Peripheral blood mononuclear cells were extracted from whole human blood with Lymphoprep (manufactured by AXIS-SHIELD), and T cells were further extracted with CD8 + T cell isolation kit (manufactured by Miltenyi Biotech). In the real-time cytodynamic analyzer, a 4 μm thick chip and cover glass were used. 1 × 10 ⁵ T cells were applied to chamber A of each channel of the real-time cytodynamic analyzer. A Huh7-containing culture supernatant was applied as a sample to chamber B of each channel. Depending on the concentration of CXCL9 and CXCL10 as cell chemotaxis factors contained in chamber B, a concentration gradient of CXCL9 and CXCL10 is formed in a fine flow path interposed between chamber A and chamber B. By imaging the horizontal glass surface (terrace) arranged in the microchannel with a CCD (Charge Coupled Device) camera, the dynamics of the T cells applied to the chamber A on the glass surface can be analyzed.

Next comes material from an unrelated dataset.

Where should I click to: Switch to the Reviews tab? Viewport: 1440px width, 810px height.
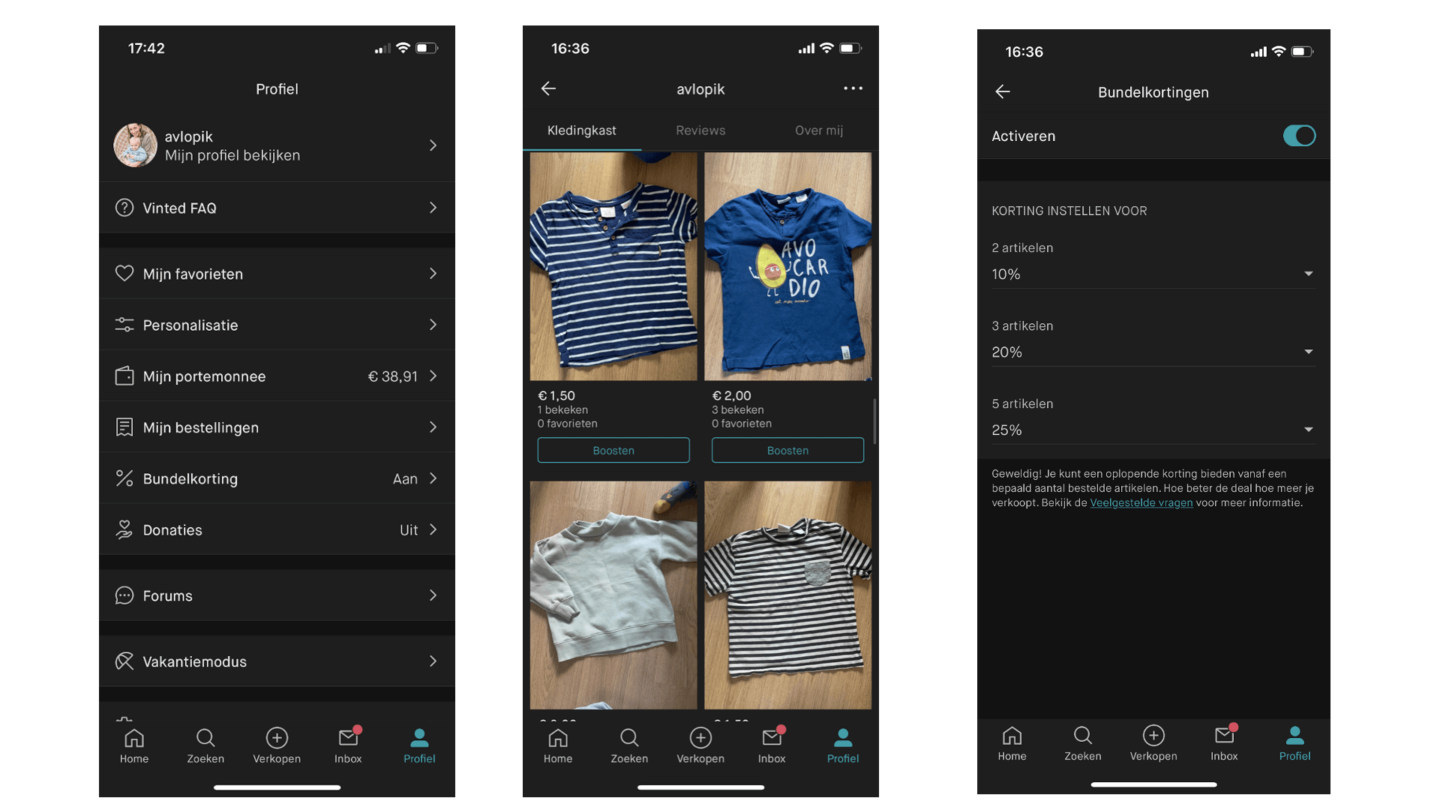[700, 131]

The sample applied to the chamber B was prepared as follows. After seeding 5 × 10 ⁵ Huh7s and incubating overnight for engraftment, Huh7s were incubated under the following conditions. After incubation, the culture supernatant containing the exfoliated Huh7 was applied to chamber B.
(A1) Control group Incubated in a 2DG-free medium for 48 hours.
(B1) IFNγ + TNFα group After incubation in a 2DG-free medium for 24 hours, 100 ng / mL IFNγ and 50 ng / mL TNFα were added and incubated for 24 hours.
(C1) IFNγ + TNFα + 2DG group After incubation in a medium containing 10 mM 2DG for 24 hours, 100 ng / mL IFNγ and 50 ng / mL TNFα were added and incubated for 24 hours.
(D1) IFNγ + TNFα + 2DG + anti-CXCR3 antibody group After incubation in a medium containing 10 mM 2DG for 24 hours, 100 ng / mL IFNγ, 50 ng / mL TNFα and anti-CXCR3 antibody (manufactured by R & D Systems) were added and incubated for 24 hours.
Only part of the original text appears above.